The present results showed that the serum level of IL-6 in mice, treated with the aquatic extract of stevia (for 30 days), significantly decreased, compared to the diabetic control group. The present findings are in congruence with previous research, which showed that inflammatory cytokines, such as IL-6 and TNF-α, decrease in rats treated with a high concentration of rebaudioside A (a stevia derivative) (
43).
Moreover, the results reported by Fengyang et al. in 2010 showed that stevioside significantly inhibits the activity of NF-κB and IκB and reduces the secretion of inflammatory factors, such as IL-6, TNF-α, and IL-1β in RAW2647 cells (
9). Another study also examined the anti-inflammatory effects of stevioside and steviol, as stevia derivatives, and showed that they could reduce the expression of IL-6, IL-1β, and IL-10 genes (
24).
Moreover, caffeic acid and ellagic acid (phenolic acids), which exist naturally in many plants, such as carrot, tomato, strawberry, and blueberry, can significantly inhibit the mRNA expression of inflammatory cytokines (including IL- 6, TNF-α, and IL-1β) in diabetic mice (
44). The aquatic extract of stevia (eg, stevioside) and metformin could reduce the level of IL-6. Both stevia and metformin act through similar mechanisms.

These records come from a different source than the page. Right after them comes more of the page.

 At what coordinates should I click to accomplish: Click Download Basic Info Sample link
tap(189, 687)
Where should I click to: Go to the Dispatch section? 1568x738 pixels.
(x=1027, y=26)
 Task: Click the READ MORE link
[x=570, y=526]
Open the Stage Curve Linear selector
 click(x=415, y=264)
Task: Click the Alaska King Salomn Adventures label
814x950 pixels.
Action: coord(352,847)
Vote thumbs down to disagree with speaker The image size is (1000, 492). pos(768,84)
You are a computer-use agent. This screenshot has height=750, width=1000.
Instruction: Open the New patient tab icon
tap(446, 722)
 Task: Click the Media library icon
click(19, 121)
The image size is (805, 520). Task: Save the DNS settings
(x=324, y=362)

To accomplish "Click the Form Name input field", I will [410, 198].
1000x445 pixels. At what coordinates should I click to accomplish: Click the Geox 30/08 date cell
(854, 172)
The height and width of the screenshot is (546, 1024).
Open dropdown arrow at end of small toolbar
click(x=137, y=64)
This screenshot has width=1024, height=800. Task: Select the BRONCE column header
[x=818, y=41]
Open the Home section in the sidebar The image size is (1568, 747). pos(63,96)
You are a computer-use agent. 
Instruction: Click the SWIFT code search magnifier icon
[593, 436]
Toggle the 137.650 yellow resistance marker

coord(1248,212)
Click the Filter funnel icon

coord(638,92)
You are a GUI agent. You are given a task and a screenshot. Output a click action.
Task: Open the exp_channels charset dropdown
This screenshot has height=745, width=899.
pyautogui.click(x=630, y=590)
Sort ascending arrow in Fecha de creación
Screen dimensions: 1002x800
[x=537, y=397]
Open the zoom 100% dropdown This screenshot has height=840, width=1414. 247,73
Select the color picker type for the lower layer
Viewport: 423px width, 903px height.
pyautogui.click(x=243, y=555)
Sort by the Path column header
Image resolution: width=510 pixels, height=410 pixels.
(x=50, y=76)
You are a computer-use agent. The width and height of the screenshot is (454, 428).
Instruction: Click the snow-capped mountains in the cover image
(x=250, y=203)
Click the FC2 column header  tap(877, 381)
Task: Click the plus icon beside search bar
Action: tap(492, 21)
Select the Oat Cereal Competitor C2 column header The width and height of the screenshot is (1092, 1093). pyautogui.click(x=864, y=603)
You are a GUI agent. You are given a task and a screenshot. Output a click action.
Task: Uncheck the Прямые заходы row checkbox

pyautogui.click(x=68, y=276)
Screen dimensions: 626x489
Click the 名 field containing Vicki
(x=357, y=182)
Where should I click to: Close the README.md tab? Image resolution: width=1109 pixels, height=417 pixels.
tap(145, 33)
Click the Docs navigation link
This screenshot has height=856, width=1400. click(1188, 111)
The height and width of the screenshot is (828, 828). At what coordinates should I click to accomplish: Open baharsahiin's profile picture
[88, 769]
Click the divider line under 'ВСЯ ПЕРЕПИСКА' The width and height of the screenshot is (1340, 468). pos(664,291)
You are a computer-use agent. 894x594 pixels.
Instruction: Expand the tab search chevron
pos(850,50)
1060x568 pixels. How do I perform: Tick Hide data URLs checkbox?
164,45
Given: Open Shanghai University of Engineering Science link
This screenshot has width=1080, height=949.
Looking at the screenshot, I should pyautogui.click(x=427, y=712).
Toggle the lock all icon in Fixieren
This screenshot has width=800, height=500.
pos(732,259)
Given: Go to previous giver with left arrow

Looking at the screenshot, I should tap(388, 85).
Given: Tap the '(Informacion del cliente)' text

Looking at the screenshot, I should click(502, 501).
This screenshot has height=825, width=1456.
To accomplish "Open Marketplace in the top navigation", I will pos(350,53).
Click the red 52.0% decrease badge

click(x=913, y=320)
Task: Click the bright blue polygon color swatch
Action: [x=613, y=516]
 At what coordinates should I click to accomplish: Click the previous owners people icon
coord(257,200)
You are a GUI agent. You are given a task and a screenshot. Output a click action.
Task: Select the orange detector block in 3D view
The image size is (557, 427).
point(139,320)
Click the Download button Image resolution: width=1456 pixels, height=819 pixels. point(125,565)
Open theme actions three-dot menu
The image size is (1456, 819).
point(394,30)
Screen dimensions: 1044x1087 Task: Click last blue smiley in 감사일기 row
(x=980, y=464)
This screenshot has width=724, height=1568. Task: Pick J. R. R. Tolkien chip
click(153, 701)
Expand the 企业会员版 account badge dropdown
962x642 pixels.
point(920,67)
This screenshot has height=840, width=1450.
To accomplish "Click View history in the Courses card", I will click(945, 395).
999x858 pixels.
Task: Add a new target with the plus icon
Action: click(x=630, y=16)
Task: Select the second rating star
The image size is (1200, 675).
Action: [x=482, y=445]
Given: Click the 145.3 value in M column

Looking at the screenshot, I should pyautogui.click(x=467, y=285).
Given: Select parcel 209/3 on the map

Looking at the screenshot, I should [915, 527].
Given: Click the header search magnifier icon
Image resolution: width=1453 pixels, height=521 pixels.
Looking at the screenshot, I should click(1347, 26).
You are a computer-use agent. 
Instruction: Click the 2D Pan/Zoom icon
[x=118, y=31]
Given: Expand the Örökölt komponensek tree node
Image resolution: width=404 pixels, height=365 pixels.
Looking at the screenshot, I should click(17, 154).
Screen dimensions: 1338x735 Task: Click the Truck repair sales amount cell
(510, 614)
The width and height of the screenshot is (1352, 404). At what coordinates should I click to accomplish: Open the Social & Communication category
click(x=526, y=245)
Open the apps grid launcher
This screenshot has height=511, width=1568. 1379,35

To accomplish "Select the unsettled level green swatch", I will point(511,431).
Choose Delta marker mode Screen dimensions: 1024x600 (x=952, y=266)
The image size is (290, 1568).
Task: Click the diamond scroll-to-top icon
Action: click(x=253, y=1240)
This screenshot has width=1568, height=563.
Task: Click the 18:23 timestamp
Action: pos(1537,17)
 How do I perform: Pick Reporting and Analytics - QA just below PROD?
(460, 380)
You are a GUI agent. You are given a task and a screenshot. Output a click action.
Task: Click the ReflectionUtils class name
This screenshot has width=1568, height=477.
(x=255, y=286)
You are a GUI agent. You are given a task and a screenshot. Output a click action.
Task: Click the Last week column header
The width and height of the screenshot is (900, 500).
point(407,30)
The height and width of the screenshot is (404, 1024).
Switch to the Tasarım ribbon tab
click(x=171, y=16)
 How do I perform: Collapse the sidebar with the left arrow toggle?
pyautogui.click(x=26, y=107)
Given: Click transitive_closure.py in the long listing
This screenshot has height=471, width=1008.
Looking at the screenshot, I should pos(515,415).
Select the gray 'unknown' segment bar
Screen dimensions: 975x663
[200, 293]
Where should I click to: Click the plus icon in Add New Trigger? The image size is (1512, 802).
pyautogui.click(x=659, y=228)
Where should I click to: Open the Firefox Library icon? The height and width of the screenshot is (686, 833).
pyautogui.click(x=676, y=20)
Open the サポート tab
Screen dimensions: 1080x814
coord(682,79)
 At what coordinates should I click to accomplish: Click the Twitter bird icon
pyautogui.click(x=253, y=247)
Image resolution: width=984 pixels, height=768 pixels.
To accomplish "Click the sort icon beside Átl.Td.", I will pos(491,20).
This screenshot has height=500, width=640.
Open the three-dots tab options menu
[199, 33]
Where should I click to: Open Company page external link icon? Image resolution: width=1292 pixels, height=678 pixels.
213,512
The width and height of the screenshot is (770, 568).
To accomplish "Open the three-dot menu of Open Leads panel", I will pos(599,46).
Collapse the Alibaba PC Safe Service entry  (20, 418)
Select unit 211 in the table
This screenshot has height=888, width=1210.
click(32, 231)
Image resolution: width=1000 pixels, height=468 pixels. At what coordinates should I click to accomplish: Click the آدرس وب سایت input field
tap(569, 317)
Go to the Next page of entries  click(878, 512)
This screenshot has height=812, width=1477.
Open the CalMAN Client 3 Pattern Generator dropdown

In a previous study, serum IL-6 level in polycystic ovary syndrome (PCOS) patients was influenced by metformin. In this study, most women with PCOS suffered from insulin resistance, hyperinsulinemia, and elevated serum IL-6 level (
45).
Based on the findings, the aquatic extract of stevia could reduce IL-6 level more than metformin. In the healthy group treated with stevia for 30 days, no significant difference was observed in the serum level of IL-6, compared with the healthy control group. Therefore, the present results showed that the aquatic extract of stevia, similar to its derivatives, could decrease the serum level of IL-6, as an inflammatory mediator in STZ-NA-induced diabetic cases.
4.1. Conclusions
Based on the findings, inflammation might be ameliorated using the whole aquatic extract of stevia, as an anti-diabetic compound. Therefore, IL-6 could be considered as an indicator of insulin resistance, while stevia could lead to reduced IL-6 level and thereby decrease insulin resistance in diabetic patients.